→ Problem statement
The goal here is an exact copy of the entries below, without their pictures.
•••
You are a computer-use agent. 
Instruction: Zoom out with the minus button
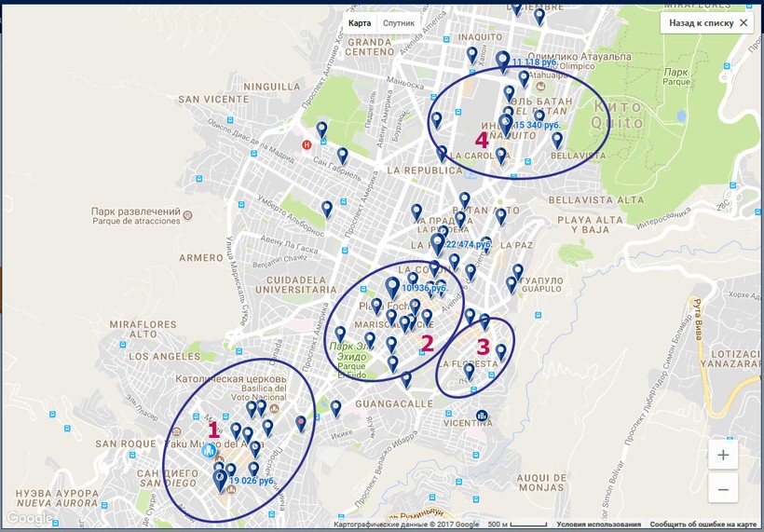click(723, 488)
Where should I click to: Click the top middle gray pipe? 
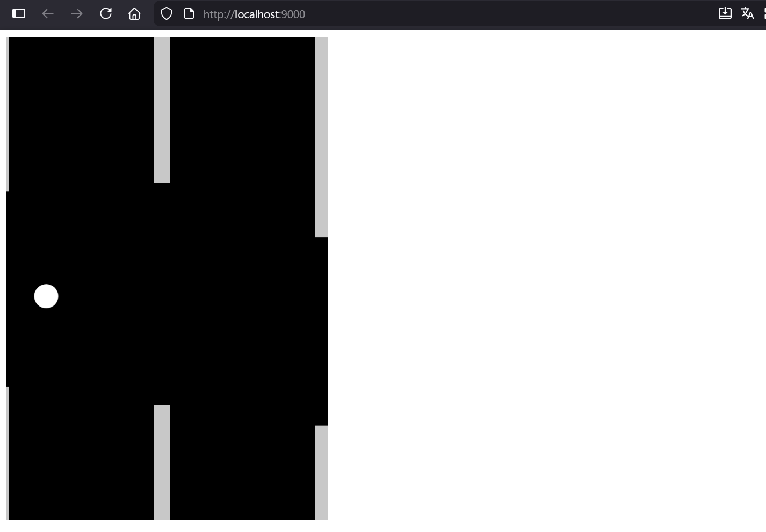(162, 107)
•••
→ Answer to this task
You are a computer-use agent. 
Instruction: Zoom out with the minus button
click(723, 488)
Where should I click to: Click the top middle gray pipe? 
(162, 107)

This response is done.